In Israel verschärft sich die Lage für Flüchtlinge

"Verdammter Kreislauf"

Israel will härter gegen Flüchtlinge aus Afrika vorgehen. Doch dagegen regt sich zunehmend Widerstand. Als Vorbild dient unter anderem das Kirchenasyl.

Migrantenhaftanstalt Holot / © Marcin Mazur (KNA)
Migrantenhaftanstalt Holot / © Marcin Mazur ( KNA )

Wüste soweit das Auge reicht. Hier und da: ein Hinweisschild auf archäologische Stätten. Am Horizont: die Grenzanlage zu Ägypten. Von hier, aus dem Sinai, sind sie gekommen. Dann, unvermittelt, zweigt eine kleine Straße von der Hauptstrasse 211 ab.

"Holot Aufenthaltszentrum", sagt das GPS. Wegweiser sucht man vergebens. Erst auf den letzten Metern erheben sich für das Auge erkennbar stacheldrahtumzäunte Baracken aus dem Wüstenboden. Die Migrantenhaftanstalt ist schon jetzt, was ihre Bewohner nach dem Willen der israelischen Politik schnellstmöglich werden sollen: unsichtbar.

Geflüchtet nach Israel

Awate ist ein "illegaler Eindringling". So nennt das Land Menschen wie den Eriträer, der vor fünf Jahren aus seiner Heimat nach Israel floh. Awate kam nach Tel Aviv, arbeitete, wann immer er die Gelegenheit hatte, illegal, denn "wie soll ich mein Visum bezahlen, wenn ich nicht arbeiten darf?". Bis er nach Holot geschickt wurde: 12 von 15 Monaten in der Haftanstalt hat er hinter sich.
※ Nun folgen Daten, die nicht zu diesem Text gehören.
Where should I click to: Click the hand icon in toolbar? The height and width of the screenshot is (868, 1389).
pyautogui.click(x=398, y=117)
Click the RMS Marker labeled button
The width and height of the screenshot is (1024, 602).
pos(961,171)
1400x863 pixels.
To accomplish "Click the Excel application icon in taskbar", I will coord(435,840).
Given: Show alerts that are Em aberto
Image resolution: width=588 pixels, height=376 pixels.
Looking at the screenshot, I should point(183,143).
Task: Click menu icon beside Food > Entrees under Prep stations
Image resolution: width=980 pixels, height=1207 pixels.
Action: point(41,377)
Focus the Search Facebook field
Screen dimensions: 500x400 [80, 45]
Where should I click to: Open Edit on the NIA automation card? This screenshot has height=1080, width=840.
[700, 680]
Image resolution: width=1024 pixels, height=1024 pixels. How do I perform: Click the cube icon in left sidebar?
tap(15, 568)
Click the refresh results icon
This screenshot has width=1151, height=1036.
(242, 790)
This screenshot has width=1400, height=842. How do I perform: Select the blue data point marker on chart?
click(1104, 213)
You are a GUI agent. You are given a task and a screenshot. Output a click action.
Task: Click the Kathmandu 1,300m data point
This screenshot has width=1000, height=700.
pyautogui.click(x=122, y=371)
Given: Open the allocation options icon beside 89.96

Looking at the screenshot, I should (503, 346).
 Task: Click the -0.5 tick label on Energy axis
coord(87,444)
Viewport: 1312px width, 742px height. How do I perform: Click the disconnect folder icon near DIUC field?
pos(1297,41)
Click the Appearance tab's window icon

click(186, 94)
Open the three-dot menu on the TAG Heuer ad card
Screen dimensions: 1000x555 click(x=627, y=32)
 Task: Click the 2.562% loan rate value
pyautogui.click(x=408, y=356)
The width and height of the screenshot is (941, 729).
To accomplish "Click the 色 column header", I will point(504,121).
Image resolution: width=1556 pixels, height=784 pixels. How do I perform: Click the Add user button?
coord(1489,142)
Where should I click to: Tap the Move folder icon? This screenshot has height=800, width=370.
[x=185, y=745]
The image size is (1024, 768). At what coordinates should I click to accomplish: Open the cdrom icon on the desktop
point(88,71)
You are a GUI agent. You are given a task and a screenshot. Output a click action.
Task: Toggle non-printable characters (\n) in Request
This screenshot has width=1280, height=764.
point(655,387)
Die Zustände hier seien noch "ganz ok", sagt er und weist mit dem Finger ostwärts.

Knapp einen Kilometer die Straße runter liegt das Saharonim-Gefängnis, "da gibt es unterirdische Zellen, das ist viel schlimmer". Awate zittert. Um diese Jahreszeit kann es kalt werden in der Wüste. "Eriträer sind gute Menschen", sagt er, "aber in diesem Land ist nicht jeder Mensch gleich. Gut ist es hier nur für sie, für uns gibt es kein Leben!" Was seine Träume waren, als er nach Israel kam? Awate gehen die Worte aus, erst die englischen, dann die hebräischen, und schliesslich die Kraft. "Es ist zu schwer für mich, über das alles zu reden."

Grenzanlage zu Ägypten

Israel hadert seit Jahren mit den Flüchtlingen aus Afrika. Eine Grenzanlage zu Ägypten stoppte die unerwünschte Einwanderung. Festnahmen, Abschiebedrohungen und finanzielle Anreize ließen rund ein Drittel der Illegalen das Land verlassen. Gegen die verbleibenden 40.000 kündigte Ministerpräsident Benjamin Netanjahu zu Jahresbeginn ein härteres Vorgehen an. Die gegenwärtig geltende Ausreiseprämie in Höhe von umgerechnet 2.900 Euro soll schrittweise gestrichen, Holot bis Ende März geschlossen werden. Wer dann noch hier ist, hat die Wahl: zurück in die Heimat, Abschiebung in afrikanische Drittländer oder Gefängnis.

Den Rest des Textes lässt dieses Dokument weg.